Paul Menage menage at google.com
Tue Feb 20 14:47:36 PST 2007


On 2/20/07, Eric W. Biederman <ebiederm at xmission.com> wrote:
> > Sam said "the NSProxy *is* the container". You appear to be planning
> > to have some namespaces, possibly not aggregated within the nsproxy
> > (pid namespace?) but are you planning to have some higher-level
> > "container" object that aggregates the nsproxy and the other
> > namespaces?
>
> No. A reverse mapping is not needed and is not interesting.

... to you.

> As long as I can walk all processes and ask what namespace are
> you in I don't care.

How do you currently do that?

>
> To me at least the interesting part of your work is not the aggregation
> portion.  But the infrastructure for building the different process
> groups.

In that case you can easily use it to just assign one namespace type
to each tree of process groups. The aggregation is something that
other groups find useful, but isn't required for the user to actually
make use of.

>
> You seem to be calling your groups of processes lumped together for
> one purpose or another a container.

Correct.

>
> We need a term for the non-aggregated case for the individual process
> groups we build this out of in your infrastructure.  Because you
> clearly have more than one kind of process group a set of processes
> can belong to.

Yes. That's why my system supports multiple unrelated hierarchies of groups.

> > I agree that namespaces fit slightly less well into this model than
> > some other subsystems like resource management. But by integrating
> > with it you'd get  automatic access to all the various different
> > resource controller work that's being done.
>
> I don't need to integrate with it to get access to the resource
> controller work.

Right, you could certainly do the extra work of tying your virtual
servers together with resource controllers in userspace. But you'd
still need an API to allow those resource controllers to be associated
with groups of processes and configured with limits/guarantees, which
is one of the main aims of my containers patch.

> Now I have some half backed ideas that might be useful for providing
> a better abstraction.  But it requires setting down and looking
> at the problem in detail, and understanding what people are trying
> to accomplish with these things they are building.  What subset of
> process groups do you find interesting.

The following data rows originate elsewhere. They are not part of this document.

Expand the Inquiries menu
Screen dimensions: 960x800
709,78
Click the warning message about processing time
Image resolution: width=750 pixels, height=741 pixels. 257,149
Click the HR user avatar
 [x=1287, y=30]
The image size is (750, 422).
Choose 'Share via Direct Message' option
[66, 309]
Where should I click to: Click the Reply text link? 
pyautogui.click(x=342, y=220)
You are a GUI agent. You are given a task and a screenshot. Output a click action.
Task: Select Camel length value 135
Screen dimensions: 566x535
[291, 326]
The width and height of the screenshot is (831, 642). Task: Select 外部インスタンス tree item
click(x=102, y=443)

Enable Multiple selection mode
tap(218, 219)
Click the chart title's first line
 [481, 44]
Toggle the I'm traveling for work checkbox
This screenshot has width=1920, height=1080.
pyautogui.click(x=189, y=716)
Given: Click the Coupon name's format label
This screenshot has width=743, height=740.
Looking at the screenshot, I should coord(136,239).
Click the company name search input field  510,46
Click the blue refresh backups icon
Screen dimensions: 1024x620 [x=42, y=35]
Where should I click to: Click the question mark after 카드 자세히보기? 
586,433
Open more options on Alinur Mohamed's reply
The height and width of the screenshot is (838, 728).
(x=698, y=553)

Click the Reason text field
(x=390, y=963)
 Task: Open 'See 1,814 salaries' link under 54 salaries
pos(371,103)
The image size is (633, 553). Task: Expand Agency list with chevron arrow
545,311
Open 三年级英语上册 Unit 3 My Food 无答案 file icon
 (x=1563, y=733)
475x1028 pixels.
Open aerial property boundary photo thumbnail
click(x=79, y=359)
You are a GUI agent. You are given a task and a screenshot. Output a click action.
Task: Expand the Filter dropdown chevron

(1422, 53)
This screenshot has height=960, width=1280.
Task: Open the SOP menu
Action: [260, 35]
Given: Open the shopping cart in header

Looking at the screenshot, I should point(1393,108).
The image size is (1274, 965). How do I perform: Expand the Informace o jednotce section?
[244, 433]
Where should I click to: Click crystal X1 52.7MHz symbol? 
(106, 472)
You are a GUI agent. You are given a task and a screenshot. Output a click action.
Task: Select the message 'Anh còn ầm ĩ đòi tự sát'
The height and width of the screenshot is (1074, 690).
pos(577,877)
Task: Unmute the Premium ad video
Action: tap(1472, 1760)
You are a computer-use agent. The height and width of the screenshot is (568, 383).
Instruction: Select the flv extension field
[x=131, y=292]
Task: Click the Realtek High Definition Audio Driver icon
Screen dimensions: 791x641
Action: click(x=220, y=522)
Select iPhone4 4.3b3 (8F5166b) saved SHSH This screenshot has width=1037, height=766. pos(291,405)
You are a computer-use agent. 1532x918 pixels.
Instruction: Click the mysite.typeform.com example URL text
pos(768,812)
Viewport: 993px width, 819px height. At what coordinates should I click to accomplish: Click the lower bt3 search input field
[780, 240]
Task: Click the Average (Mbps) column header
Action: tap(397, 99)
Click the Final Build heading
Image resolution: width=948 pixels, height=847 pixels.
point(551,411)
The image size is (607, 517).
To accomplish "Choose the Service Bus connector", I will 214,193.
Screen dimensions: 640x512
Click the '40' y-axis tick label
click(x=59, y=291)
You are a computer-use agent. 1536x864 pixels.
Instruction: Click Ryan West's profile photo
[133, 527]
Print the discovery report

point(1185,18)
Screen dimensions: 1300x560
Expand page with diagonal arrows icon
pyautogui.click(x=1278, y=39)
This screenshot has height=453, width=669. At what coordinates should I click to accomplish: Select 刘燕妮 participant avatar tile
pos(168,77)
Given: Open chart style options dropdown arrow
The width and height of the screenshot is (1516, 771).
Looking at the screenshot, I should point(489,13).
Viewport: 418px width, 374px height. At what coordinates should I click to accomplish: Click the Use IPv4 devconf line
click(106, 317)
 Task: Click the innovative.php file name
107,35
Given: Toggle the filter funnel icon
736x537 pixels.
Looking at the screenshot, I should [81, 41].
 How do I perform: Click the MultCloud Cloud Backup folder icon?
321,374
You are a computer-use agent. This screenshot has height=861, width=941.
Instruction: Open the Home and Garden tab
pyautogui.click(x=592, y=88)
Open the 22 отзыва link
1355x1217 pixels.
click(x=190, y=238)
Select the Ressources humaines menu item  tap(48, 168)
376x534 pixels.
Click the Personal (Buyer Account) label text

I'm primarily interested in getting something in the kernel that can
be used as a base for interesting subsystems that apply behavioural or
QoS changes to defined groups of processes. Resource controllers and
namespaces seem to be good examples of this, but I can think of useful
subsystems for monitoring, permission control, etc.

>
> All that is necessary to have a group of processes do something
> in an unnamed fashion is to hang a pointer off of the task_struct.
> That's easy.

Right, adding a pointer to task_struct is easy. Configuring how/when
to not directly inherit it from the parent, or to change it for a
running task, or configuring state associated with the thing that the
pointer is pointing to, naming that group, and determining which group
a given process is assocaited with, is something that's effectively
repeated boiler plate for each different subsystem, and which can be
accomplished more generically via an abstraction like my containers
patch.

> You are adding a lot more to that, and there is

The main thing that I'm adding on top of the operations mentioned in
the previous paragraph, which pretty much essentially have to be in
the kernel, is the ability to group multiple different subsystems
together so that they share the same process->container mappings. Yes,
that is something that could potentially be done from userspace
instead, and just provide an independent tree for each subsystem or
namespace. But there seems to be interest from other parties
(including me) in having kernel support for it.